26

13.8K 836 90
                                    

Sağlık problemlerim nedeniyle yaşanan gecikme için kusuruma bakmayın.

Orta kısımda bir flashback sahnesi mevcut. Kafa karışıklığı olmasın:) Keyifli okumalar ^^





Onu seviyor muymuşum? Sevmek mi? Ona tapıyordum. O gönlümün kederi, sevinci, ruhumun gıdasıydı. Hayatımın anlamı, soluk almamın nedeniydi. O benim delice tutkum, hiçbir zaman iyileşmeyecek yaramdı.





Dylan kalesine geri döndüğünde siniri hala tam anlamıyla geçmiş değildi. O Henry Watson denen asalağı öldüremediği için büyük bir hayal kırıklığı yaşıyordu.

Hepsi Ethan'ın yüzündendi. Eğer Dylan o herifi öldürmek üzereyken yanına gelip kralın Grace'yi geri alacağını söylemeseydi, şu anda Dylan çok daha huzurlu bir adam olacaktı. Henry denen o asalak da ölü..

"Beni engellediğin için senden nefret ediyorum Ethan!" diye söylendi Dylan, arkadaşıyla birlikte salona geri döndüklerinde. "O herifi öldürmek istiyorum!"

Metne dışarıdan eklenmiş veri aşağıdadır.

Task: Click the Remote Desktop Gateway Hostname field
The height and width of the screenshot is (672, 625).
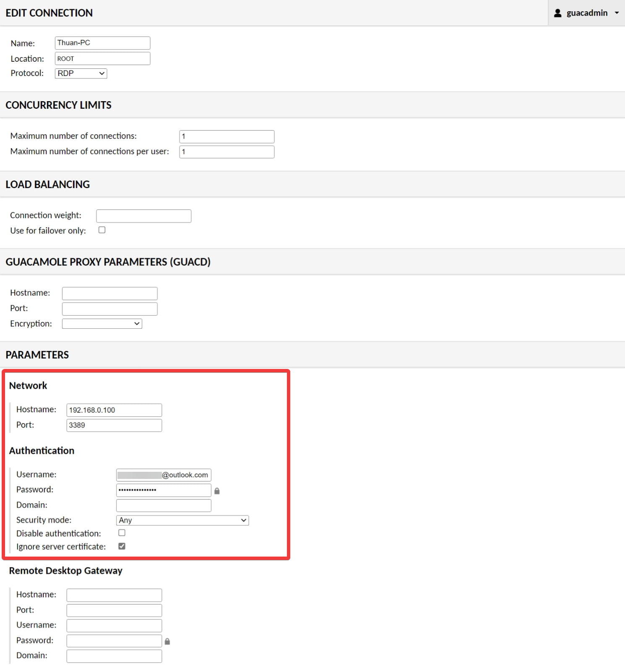Action: click(114, 595)
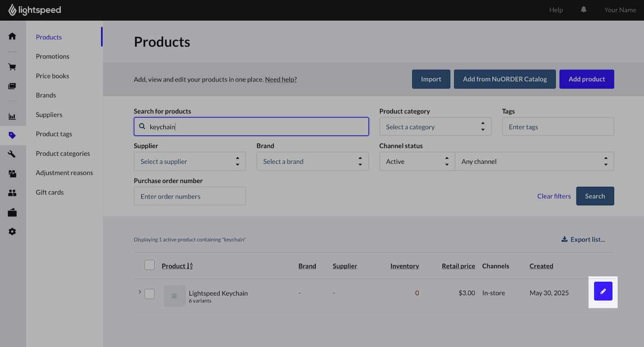Open the settings gear icon
Viewport: 644px width, 347px height.
[12, 232]
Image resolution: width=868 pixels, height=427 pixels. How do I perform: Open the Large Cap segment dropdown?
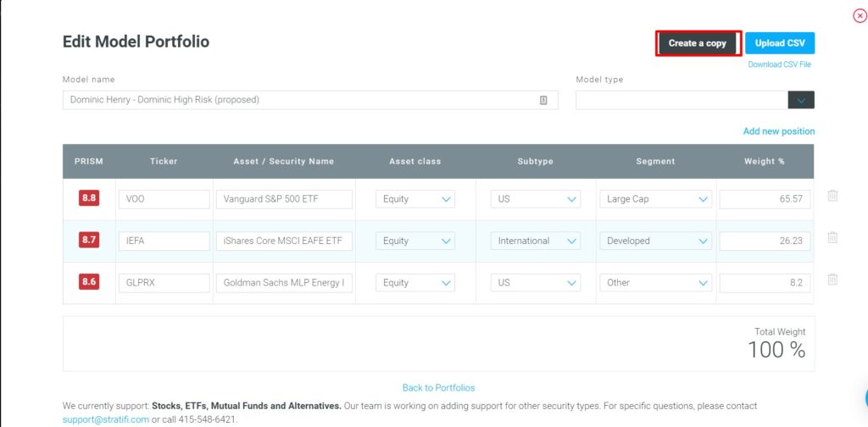pos(655,199)
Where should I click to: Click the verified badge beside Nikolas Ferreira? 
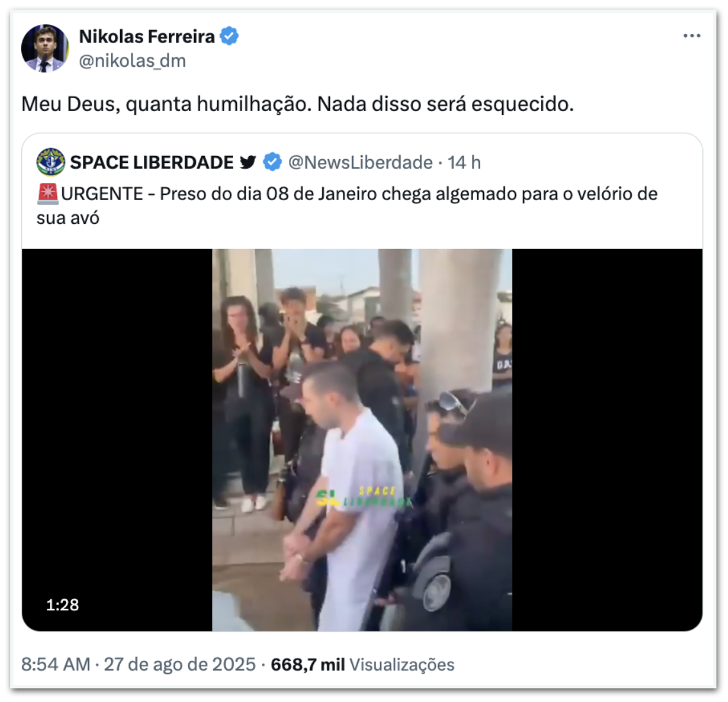(x=229, y=36)
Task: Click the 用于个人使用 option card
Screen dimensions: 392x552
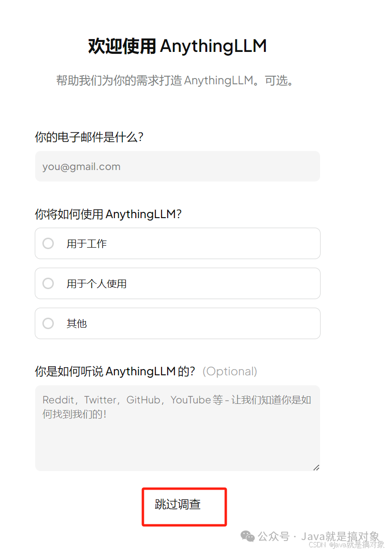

"İyi git öldür o zaman." dedi Ethan bıkkın bir şekilde iç geçirip, Dylan'ın yerdeki cesedin üzerinden atlamasını izlerken. "Ama sonra kral evliliğinizi iptal edip, Grace'yi senden geri alırsa da oturup ağlama."

"Ben hiçbir şey için ağlamam!"

"Ben bundan artık o kadar emin değilim."

"Beni delirtme Ethan!"

Dylan'ın gürlemesi Ethan'ı hiç de korkutmadı. Aksine o da cesedin üzerinden atlayıp Dylan'ın yanına ilerlerken bir yandan da sırıtıyordu. Sonrasında ise iki adam da devasa pencerenin önünde dikilip askerlerin etraftaki cesetleri toparlamasını izlemeye koyuldu.

"Neden deliriyorsun Dylan?" diye sordu Ethan tek kaşını kaldırıp sırıtmaya devam ederken. Fakat Dylan şu anda onun kadar mutlu değildi. Ve arkadaşına sert bir kaş çatışı göndererek de bunu kanıtladı.

"Ağlayacağımı söyleyerek beni zayıf bir adam yerine koyuyorsun. Benim hiçbir zaman ağlamadığımı en iyi sen bilirsin. Beni bir kez bile ağlarken gördün mü?"

"Hayır."

"O halde bana hakaret etmeyi kes. Tanrı'ya yemin ederim eğer bunu sen değil de bir başkası söylemiş olsaydı şu anda yaşamıyordu. En yakın arkadaşım olduğun için çok şanslısın."

"Ben senin en yakın arkadaşınım ve sana doğruları söylemek benim görevim." dedi Ethan gülümseyerek Dylan'ı süzerken. "Grace'ye değer veriyorsun. Ve o bu kaleden giderse nedense perişan olacağın gibi garip bir his var içimde."

"Hislerin seni oldukça yanıltıyor o halde." diye kestirip attı Dylan sert bir ses tonuyla. "O kıza değer veriyorum, evet, bunu sana söyledim. Ama bu senin anladığın gibi bir şey değil. O kız benim kardeşimin hayatını kurtardı."

"Yine bu kardeş zırvalıklarına mı gireceksin cidden? Dostum açıkçası bunu duymaktan oldukça sıkılmış durumdayım."

"O halde saçma hislere kapılmayı bırak."

"Ya senin hislerin Dylan?" diye sordu Ethan pes etmeyerek.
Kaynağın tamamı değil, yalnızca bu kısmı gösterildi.